Our thoughts matter, because our actions come from those thoughts.
Jesus is saying that discipleship starts on the inside. And that’s harder, but it’s part of the path to being fully grown Christians.
The final thing we have to face in this passage is really the unique ethics of Christ. Many scholars believe this section is the essence of Christ’s teachings, the most central and unique teachings he ever gave.
- Turn the other cheek
- Go the extra mile
- Give to anyone who asks
- Love your enemies. Pray for those who persecute you.
Does it get any harder than that?
- Don’t strike back when you’re attacked.
Don’t counter-punch – physically or verbally. Turn the other cheek.
- And give beyond what is reasonable.
- If someone asks for your shirt, give them your coat, too. (They probably don’t have one.)
- Care for people beyond what is reasonable and expected.
- If someone asks you to go one mile with them, go two miles. It shows that you truly want to help them.
- And don’t just be kind, courteous and loving towards your friends. Anyone can do that! Be kind, courteous and loving with your enemies, too. And make sure you pray for them . . . a lot.
I need to offer some quick help with this final section on loving your enemies.
If you’ve been in church for years, you’ve undoubtedly heard a sermon on the 4 Greek words for love used in the New Testament. (Every minister has this sermon in them!)
- There’s storge love – it’s the love between family members.
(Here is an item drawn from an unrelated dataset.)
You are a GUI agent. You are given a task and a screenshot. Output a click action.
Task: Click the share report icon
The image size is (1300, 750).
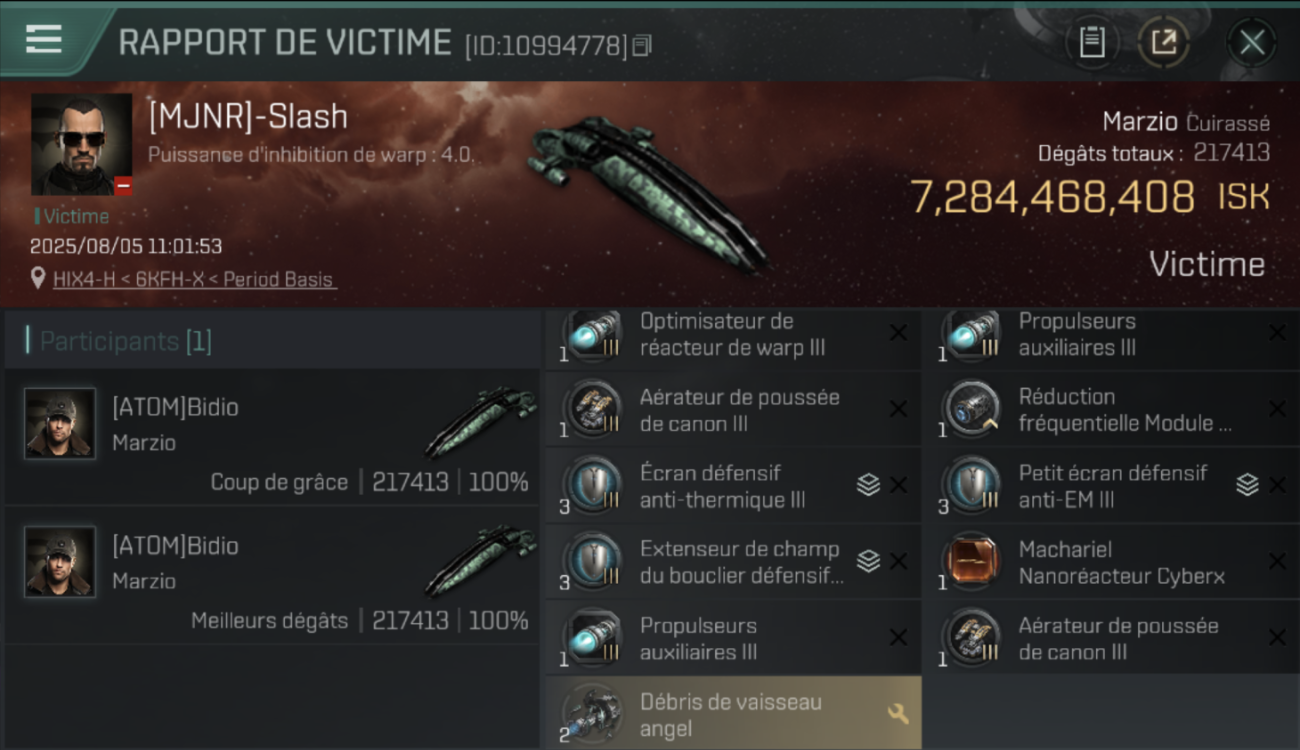point(1164,42)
When Jesus said love your enemies he did not use the word, storge!
- There’s eros love – that’s romantic, sexual love.
Obviously, that’s not the word Jesus used here.
- There’s the love between friends – philia.
(It’s where we get “Philadelphia,” The City of Brotherly Love)
Philia is the affection between the closest of friends. That’s also not the word used here. We’re not expected to be close, affection friends with those who persecute us.
- The word used here is, agape!
It’s an unwavering good-will, regardless of how we’re treated. It’s unconditional benevolence, wishing only the best for someone, regardless of their actions towards us. It’s decision of one’s will to not allow bitterness or hatred to fester, but rather to pray through it and always act with good-will towards even those who are unkind to us.
Anyone can love their friends. Christ-followers are called to love even those who give us an incredibly hard time.
Because that’s how God loves us!
Christ went the extra mile for us.
Jesus loves us with a love that is beyond reasonable. He not only turned the other cheek for our benefit, he endured the agony of the Cross for our benefit.
And on that Cross Jesus prayed for his enemies, for those who put him there – “Father, forgive them, for they know not what they do.”
Jesus’ teachings are as challenging as can be.
But he never asks us to do what he hasn’t already done himself.
And that’s good news for us; because it means that he can help us.
Lord Jesus, your demands upon us challenge us to core, for it’s at our core that you wish to dwell. By your Spirit, continue to grow us from the inside out, that we might love as you love. Thank you for your grace, for we fall short so often. But thank you for the hope that it found in your grace; that you are shaping us more and more into your image. Do your good work. Amen.